'''

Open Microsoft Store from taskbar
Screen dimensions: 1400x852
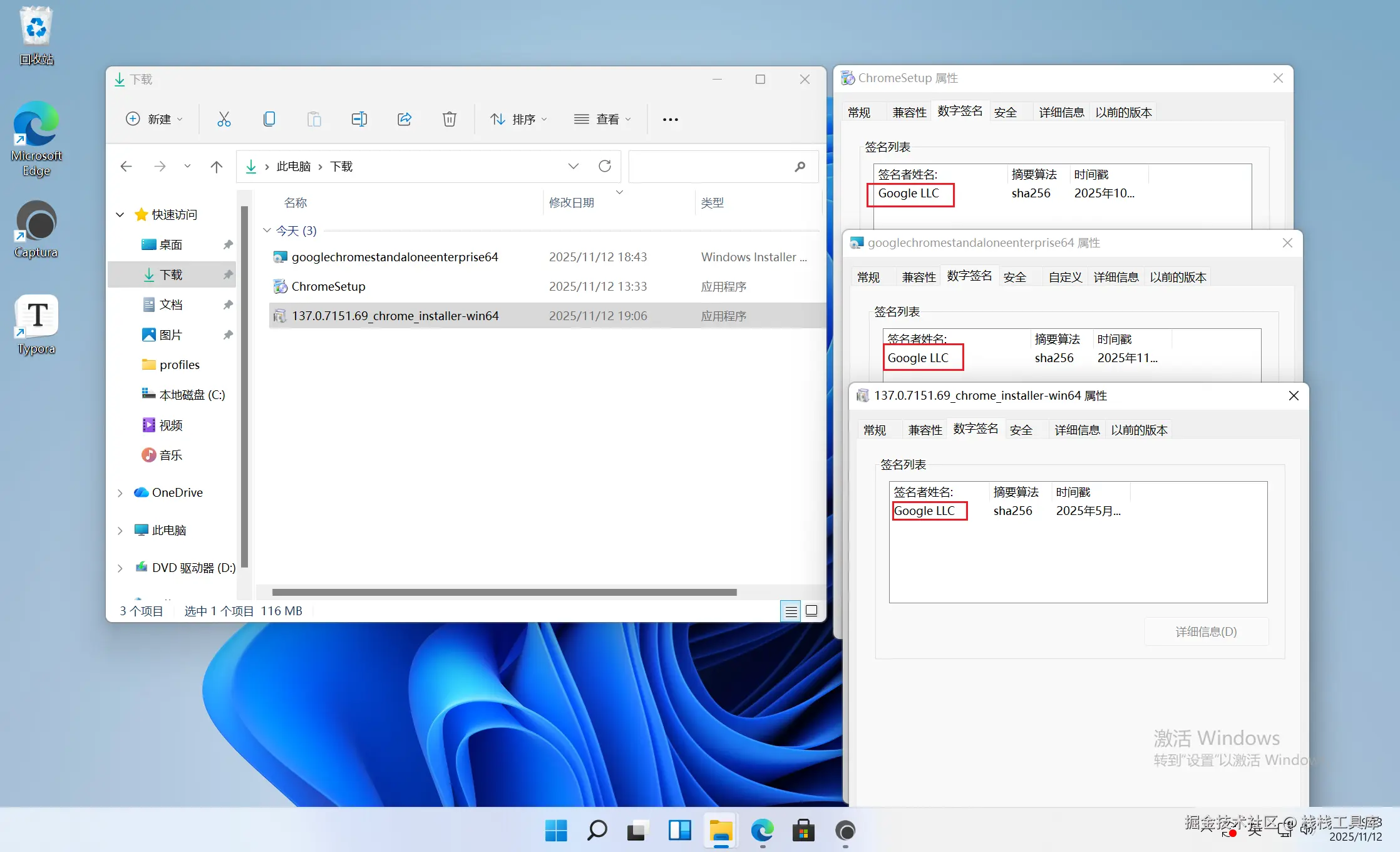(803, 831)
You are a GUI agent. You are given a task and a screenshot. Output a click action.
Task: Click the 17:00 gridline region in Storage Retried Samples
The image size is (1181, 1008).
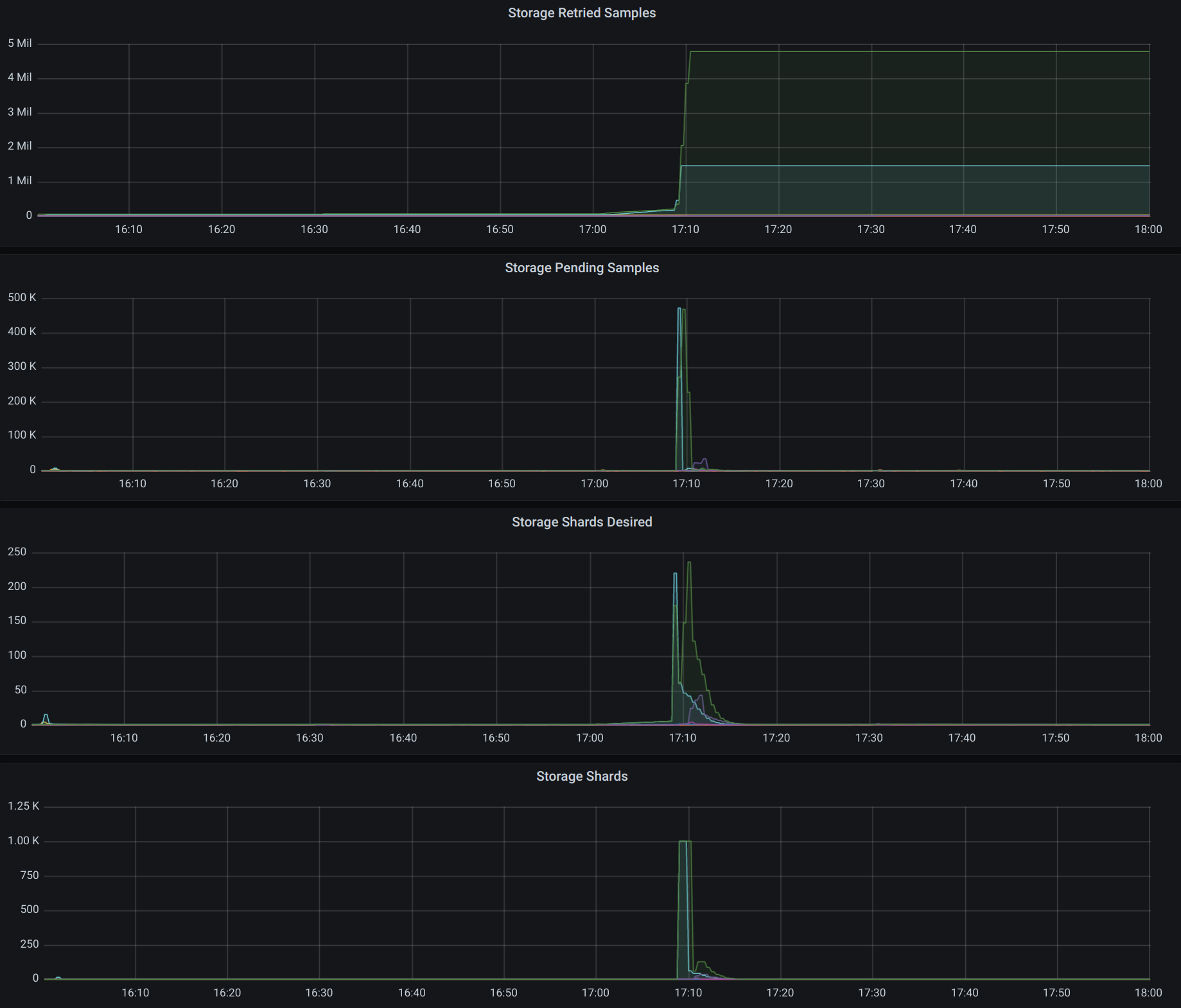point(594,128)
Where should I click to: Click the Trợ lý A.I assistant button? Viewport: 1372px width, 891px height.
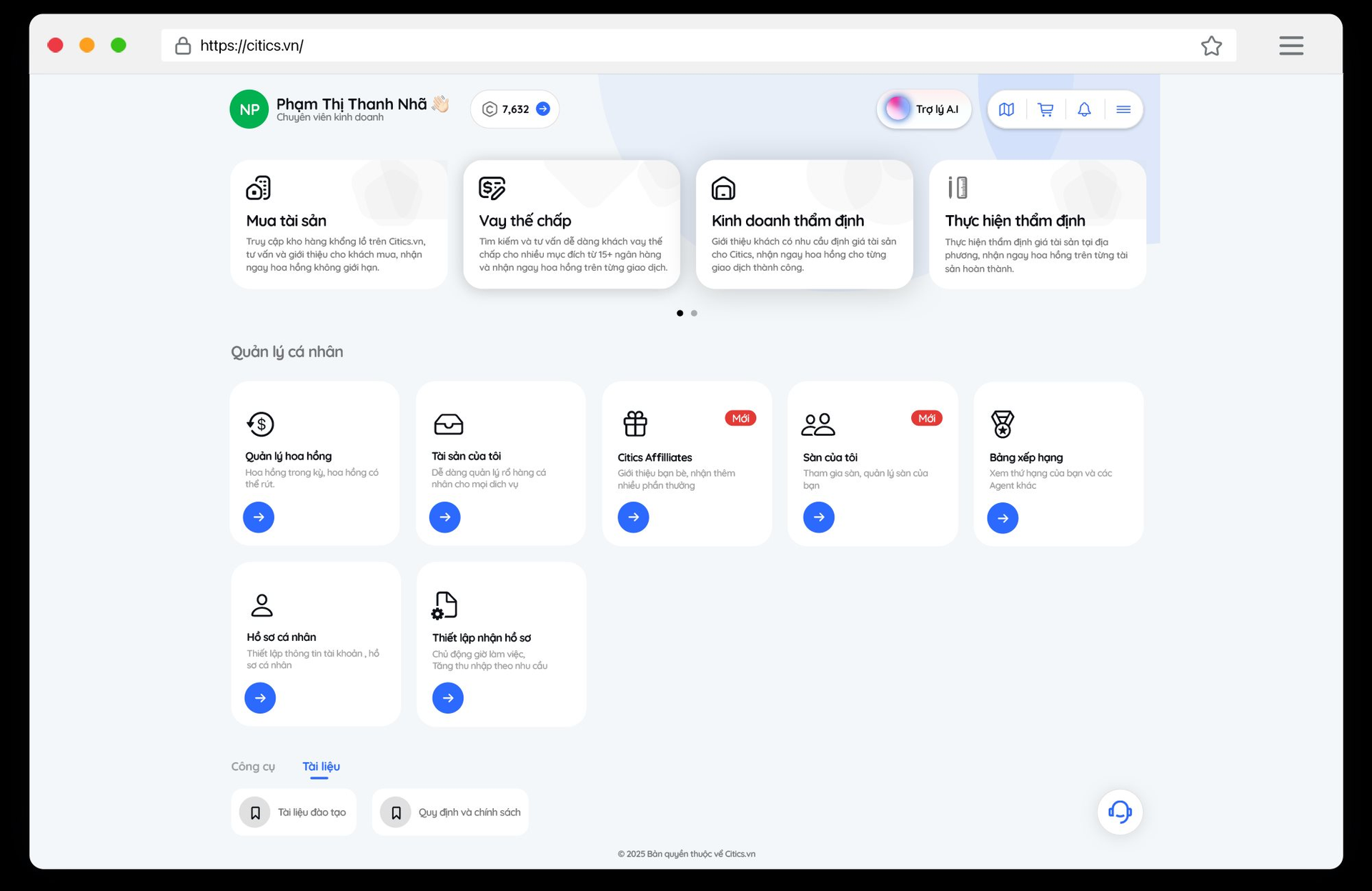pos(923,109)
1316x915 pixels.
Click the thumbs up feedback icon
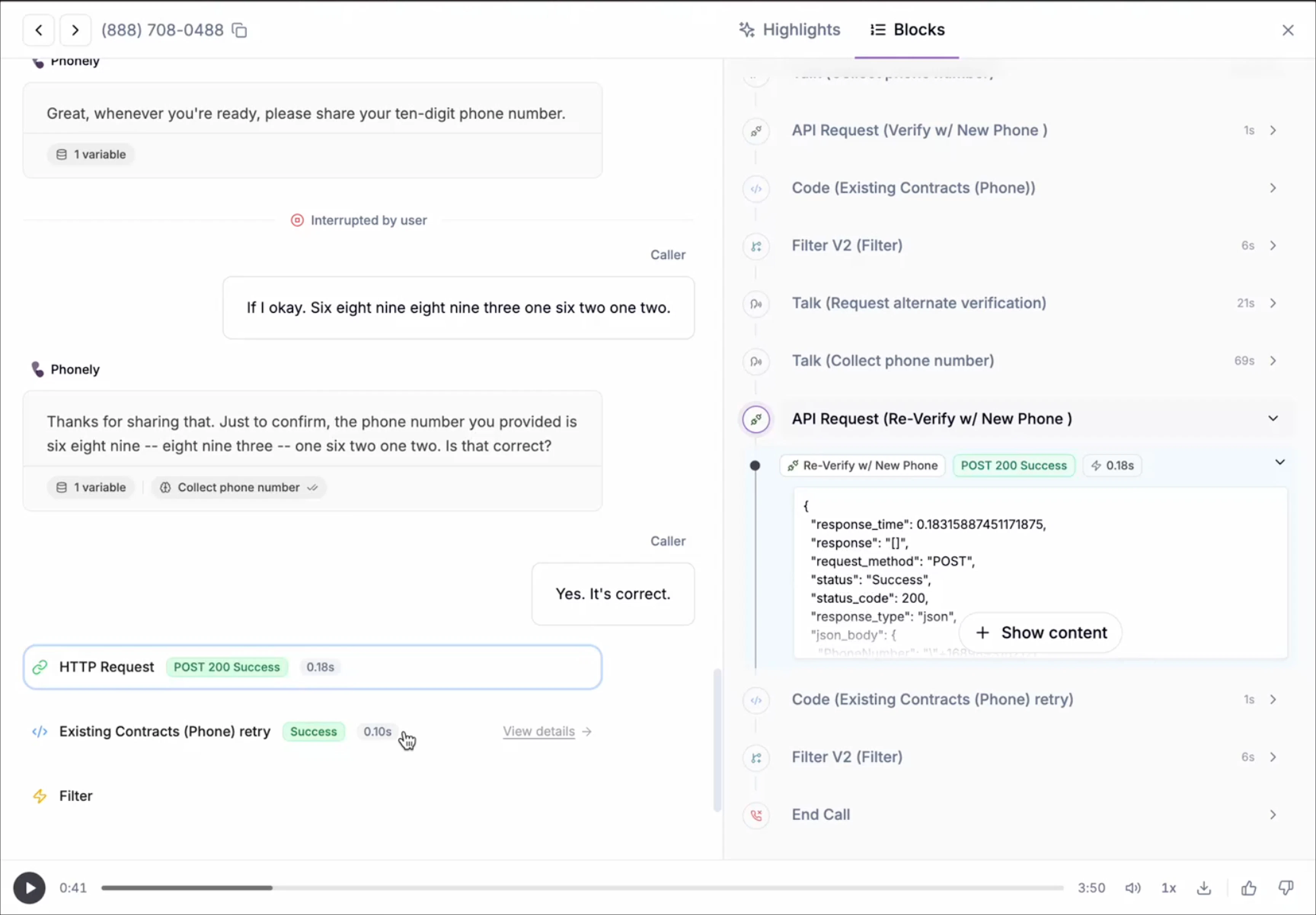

'''

About this exercise - Using the material above, set down every line exactly, but skip the pictures.

Answer area -
Open Microsoft Store from taskbar
Screen dimensions: 1400x852
(803, 831)
You are a GUI agent. You are given a task and a screenshot. Output a click action.
Task: Click the 17:00 gridline region in Storage Retried Samples
The image size is (1181, 1008).
point(594,128)
Where should I click to: Click the Trợ lý A.I assistant button? Viewport: 1372px width, 891px height.
pos(923,109)
1316x915 pixels.
Click the thumbs up feedback icon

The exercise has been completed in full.